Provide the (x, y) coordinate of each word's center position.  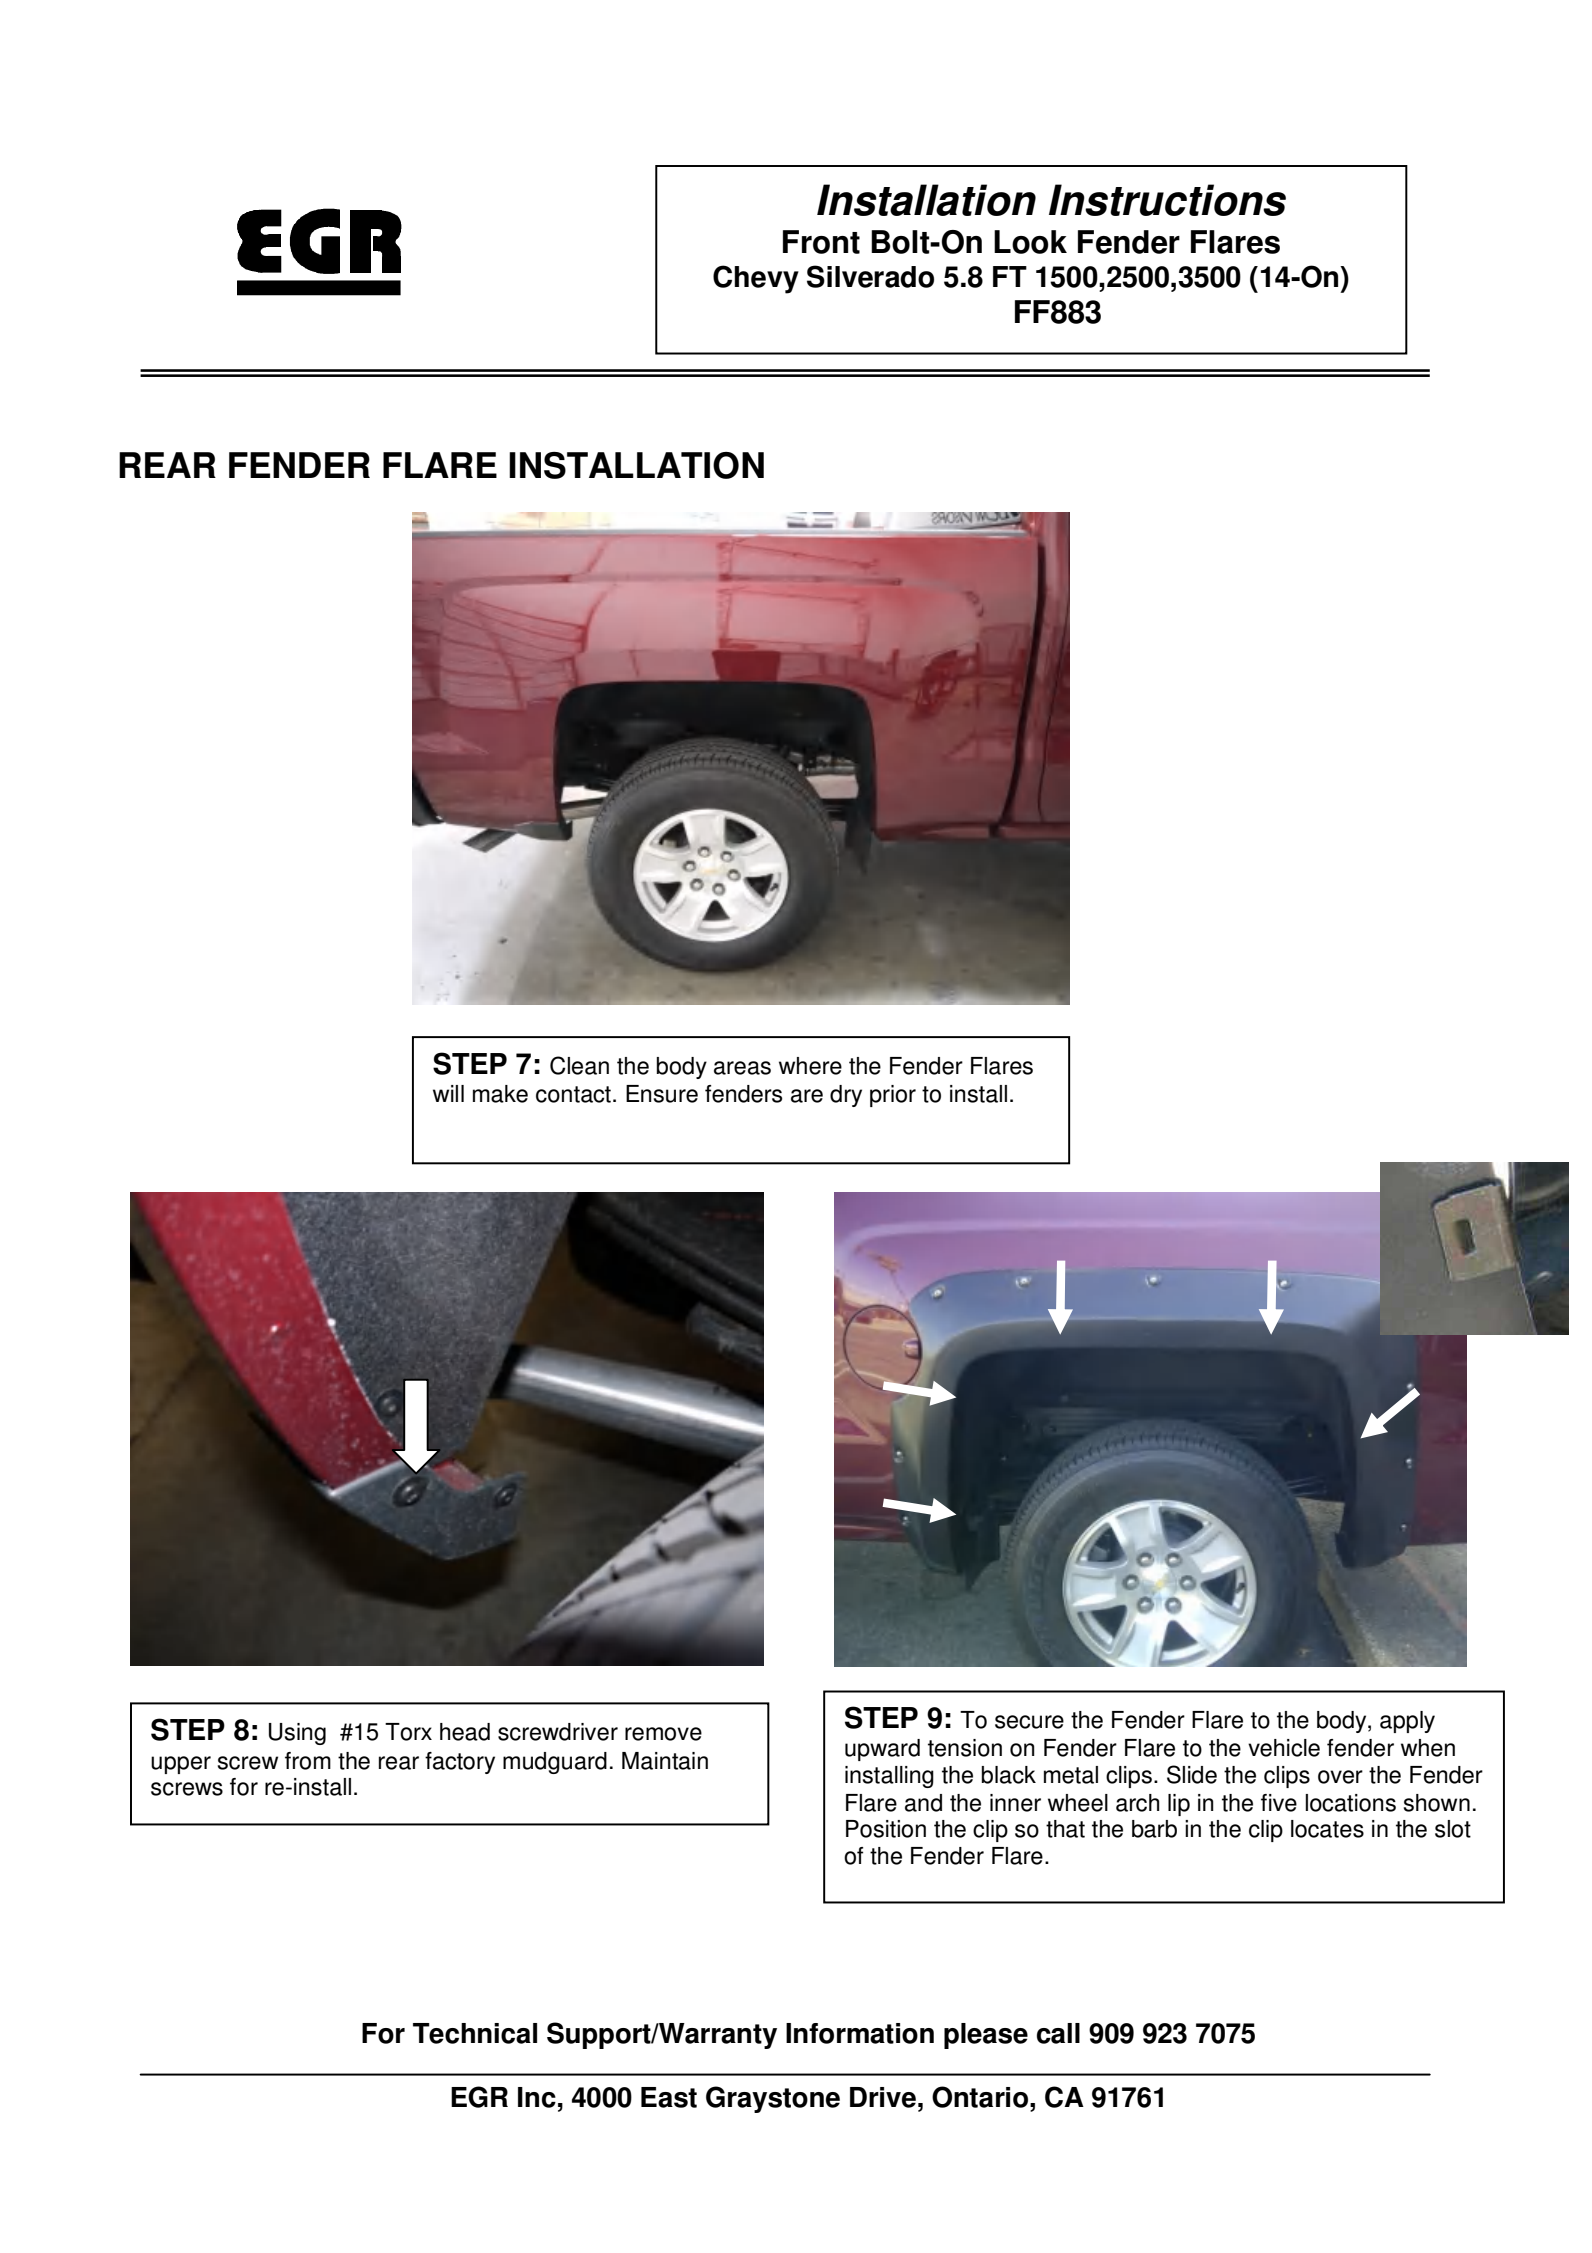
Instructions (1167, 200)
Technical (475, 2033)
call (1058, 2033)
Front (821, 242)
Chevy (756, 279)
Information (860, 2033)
━━━━━━
* _Task description_: Copy out every entry above, substituting "midpoint" for "center position" and leaving the rest unchanged. Omit the pictures.

* _Task answer_:
Provide the (x, y) coordinate of each word's midpoint.  
Instructions (1167, 200)
Technical (475, 2033)
call (1058, 2033)
Front (821, 242)
Chevy (756, 279)
Information (860, 2033)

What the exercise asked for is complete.